Giraron a la izquierda al final del pasillo, hacia la sala de Operaciones, donde los macizos tranportadores se alineaban contra las paredes.

Al fondo, una pequeña multitud de operadores y mecánicos hacían círculo, y de su centro surgía una canción de borracho. Sus palabras eran ininteligibles.

Spencer avanzó, dominado por la cólera, y se abrió camino. En el centro del círculo se hallaban E. J... y otra persona: un sucio bárbaro, barbudo, envuelto en una curtida piel de oso y con una enorme espada colgando de su cintura.

El bárbaro inclinaba contra su boca un barrilito. El barril hacía glú-glú mientras el hombre bebía, pero una parte del líquido se escapaba formando hilillos de un color marrón pálido por las comisuras de su boca y goteaba a través de su barba hasta su pecho.

—¡E. J.! —aulló Spencer.

Ante aquel grito, el bárbaro bajó bruscamente su barrilito y lo sujetó entre sus brazos. Se limpió boca, barba y bigotes con una sucia mano.

E. J. avanzó titubeante y pasó sus brazos alrededor del cuello de Spencer, sin dejar de reír.

Spencer se saltó bruscamente y apartó a E J., que trastabilló hacia atrás.

—¡E. J.! —exclamó—. ¿Qué es lo que te resulta tan divertido?

E J. consiguió mantener el equilibrio. Se esforzó en serenarse, sin conseguirlo enteramente. Su risa era aguda y estridente.

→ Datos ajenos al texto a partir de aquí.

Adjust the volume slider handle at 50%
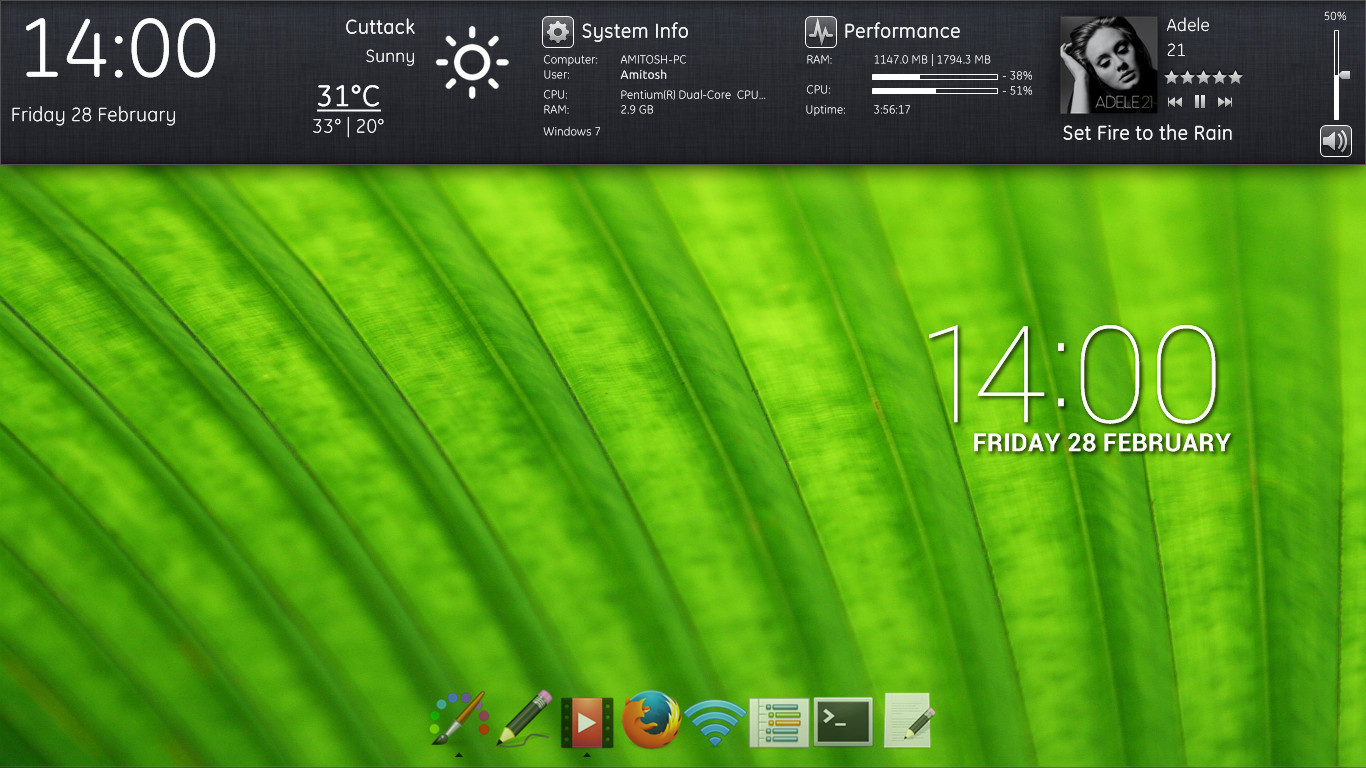This screenshot has width=1366, height=768. pos(1344,75)
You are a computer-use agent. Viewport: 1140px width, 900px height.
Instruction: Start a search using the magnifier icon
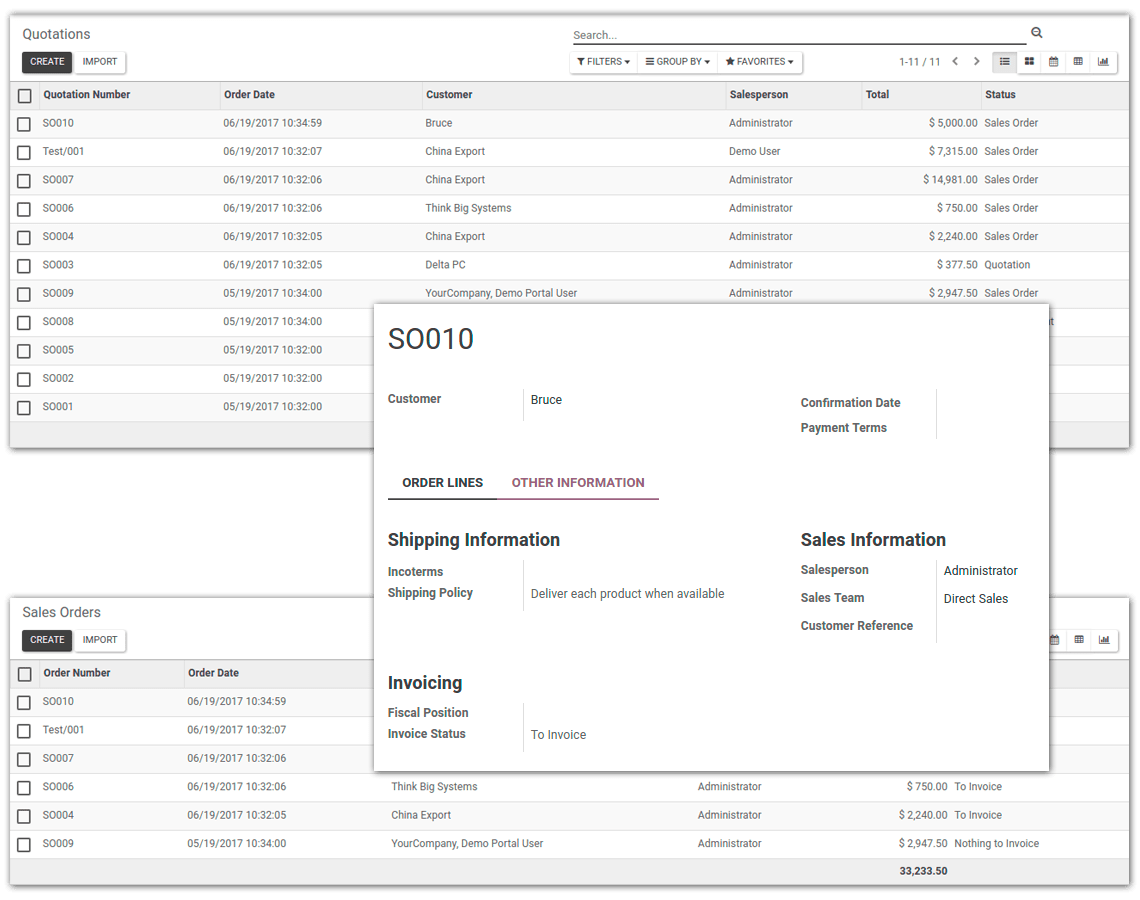point(1036,32)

El bárbaro avanzó y puso el barrilito entre las manos de Spencer, gritándole algo en tono jovial y haciéndole comprender por gestos que dentro había buena bebida.

E. J. apuntó un pulgar en dirección al caballero de la piel de oso.

—¡Hall! —exclamó—. ¡Después de todo, no era en absoluto un oficial romano! —y se echó a reír con una risa aguda.

El bárbaro se echó también a reír estruendosamente, la cabeza echada hacia atrás, y sus rugidos hicieron retemblar toda la sala.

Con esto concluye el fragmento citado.